Oosthoek Encyclopedie

Oosthoek's Uitgevers Mij. N.V (1916-1925)

Gepubliceerd op 27-06-2020

hermelijn

betekenis & definitie

I. m. (-en), 1. Mustela erminea, klein roofdier behorend tot de familie marterachtigen (e); 2. hermelijnvlinder;

II. o., het bont van de hermelijn: een purperen mantel, met gevoerd; — dragen, koning, koningin zijn; als voering van vorstelijke mantels in de heraldiek voorgesteld door een zilver(wit) veld, bezaaid met zwarte hermelijnstaartjes of -vlokjes (e): in een rode faas.

(e) De hermelijn is verspreid over Europa, Azië en Noord-Amerika; in Nederland en België niet zeldzaam, en hier 22-29 cm lang (staart 8-12 cm), tot 300 g zwaar. De hermelijn is vooral bekend om het sneeuwwitte winterkleed waarbij de staartpunt (ook in het bruine zomerkleed) steeds zwart blijft (bont). In zuidelijker streken is de wisseling in pelskleur minder geprononceerd of zelfs geheel afwezig. In de Alpen komt een dwergvorm voor. De hermelijn is een felle nachtelijke rover, die voornamelijk van knaagdieren leeft; hij kan in kippenen duivenhokken zeer schadelijk zijn. In mei-juni worden 4—7 jongen (nestblijvers) in een vaak niet zelf gegraven hol geboren.

Hermelijnen zijn uitstekende klimmers en zwemmers; minder in de nabijheid van de mens dan de wezel. Evenals deze vangen zij vaak prooidieren die groter zijn dan zij zelf; meestal wordt het slachtoffer besprongen en de ruggegraat gebroken of een slagader doorgebeten. Doordat de vraag naar het bont is afgenomen, is de hermelijn over het grote verspreidingsgebied op de meeste plaatsen nog zeer algemeen.

Het bont van de hermelijn werd vooral sinds het begin van de middeleeuwen door vorsten gedragen als mantelvoering of kraagafzetting van de staatsiegewaden (als zodanig attribuut van het koningschap). In latere tijden werden ook de lichtbruine zomervellen voor bontmantels gebruikt.

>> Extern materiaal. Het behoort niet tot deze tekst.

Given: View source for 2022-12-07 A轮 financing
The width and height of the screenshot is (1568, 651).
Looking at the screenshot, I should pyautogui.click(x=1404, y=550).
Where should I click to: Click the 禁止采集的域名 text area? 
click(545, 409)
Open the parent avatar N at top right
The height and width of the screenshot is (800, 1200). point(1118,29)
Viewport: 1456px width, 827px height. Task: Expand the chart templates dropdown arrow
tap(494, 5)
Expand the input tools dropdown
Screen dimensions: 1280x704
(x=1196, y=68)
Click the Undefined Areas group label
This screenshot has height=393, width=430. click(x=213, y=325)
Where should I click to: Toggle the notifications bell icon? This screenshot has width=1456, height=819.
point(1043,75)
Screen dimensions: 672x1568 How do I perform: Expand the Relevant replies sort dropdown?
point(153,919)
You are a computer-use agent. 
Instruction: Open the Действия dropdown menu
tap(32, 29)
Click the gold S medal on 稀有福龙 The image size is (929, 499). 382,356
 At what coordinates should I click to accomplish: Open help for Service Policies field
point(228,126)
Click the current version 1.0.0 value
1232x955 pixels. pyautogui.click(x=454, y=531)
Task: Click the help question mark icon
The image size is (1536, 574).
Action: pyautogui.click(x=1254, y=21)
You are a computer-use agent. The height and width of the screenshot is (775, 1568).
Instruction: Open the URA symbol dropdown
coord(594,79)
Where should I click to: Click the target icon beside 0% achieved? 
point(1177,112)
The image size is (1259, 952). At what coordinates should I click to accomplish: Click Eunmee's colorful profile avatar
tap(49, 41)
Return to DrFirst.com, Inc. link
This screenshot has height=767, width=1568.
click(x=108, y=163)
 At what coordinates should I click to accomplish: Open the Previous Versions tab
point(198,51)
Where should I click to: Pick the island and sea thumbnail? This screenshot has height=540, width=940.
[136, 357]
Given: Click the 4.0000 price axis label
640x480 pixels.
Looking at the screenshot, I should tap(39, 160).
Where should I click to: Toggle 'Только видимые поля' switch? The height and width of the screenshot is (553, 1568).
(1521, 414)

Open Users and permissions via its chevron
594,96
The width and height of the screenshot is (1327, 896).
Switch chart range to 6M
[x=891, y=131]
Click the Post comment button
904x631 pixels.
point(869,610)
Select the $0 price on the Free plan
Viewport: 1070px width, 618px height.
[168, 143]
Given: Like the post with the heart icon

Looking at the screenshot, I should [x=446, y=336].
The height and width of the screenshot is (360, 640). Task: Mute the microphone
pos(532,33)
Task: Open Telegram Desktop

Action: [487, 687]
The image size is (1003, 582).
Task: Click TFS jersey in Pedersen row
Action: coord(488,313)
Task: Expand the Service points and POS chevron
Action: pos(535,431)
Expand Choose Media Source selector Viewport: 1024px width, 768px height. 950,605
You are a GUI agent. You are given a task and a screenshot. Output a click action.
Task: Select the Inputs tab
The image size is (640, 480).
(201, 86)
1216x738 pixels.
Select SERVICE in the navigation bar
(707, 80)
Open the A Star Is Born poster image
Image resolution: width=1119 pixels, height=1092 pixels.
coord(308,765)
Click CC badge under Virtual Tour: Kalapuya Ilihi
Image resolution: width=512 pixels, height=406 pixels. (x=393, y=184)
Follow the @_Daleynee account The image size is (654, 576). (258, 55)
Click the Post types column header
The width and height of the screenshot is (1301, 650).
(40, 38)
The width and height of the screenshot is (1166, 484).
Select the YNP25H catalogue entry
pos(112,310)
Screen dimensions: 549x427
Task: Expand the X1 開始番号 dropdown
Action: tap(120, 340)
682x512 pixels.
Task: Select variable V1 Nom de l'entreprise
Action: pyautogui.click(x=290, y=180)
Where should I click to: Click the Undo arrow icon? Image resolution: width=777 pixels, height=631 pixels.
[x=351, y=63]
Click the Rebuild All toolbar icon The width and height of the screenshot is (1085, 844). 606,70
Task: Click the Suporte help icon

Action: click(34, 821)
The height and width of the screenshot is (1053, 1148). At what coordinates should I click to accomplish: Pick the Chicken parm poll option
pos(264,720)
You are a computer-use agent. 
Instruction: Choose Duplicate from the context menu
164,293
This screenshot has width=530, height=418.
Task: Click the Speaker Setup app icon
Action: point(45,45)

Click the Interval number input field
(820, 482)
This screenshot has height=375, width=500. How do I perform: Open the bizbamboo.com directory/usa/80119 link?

Als kleur voor een wapenschild of -figuur kent men ook de aanduiding hermelijn. De oorsprong ervan is gelegen in het bekleden van een schild met kostbaar hermelijnbont, wit van kleur met zwarte staartjes. Juist deze staartjes worden in sterk gestileerde vorm veelal als willekeurig gegroepeerde kleuraanduiding van het schild gehanteerd. Men spreekt van tegenhermelijn indien de ondergrond zwart is met witte staartjes.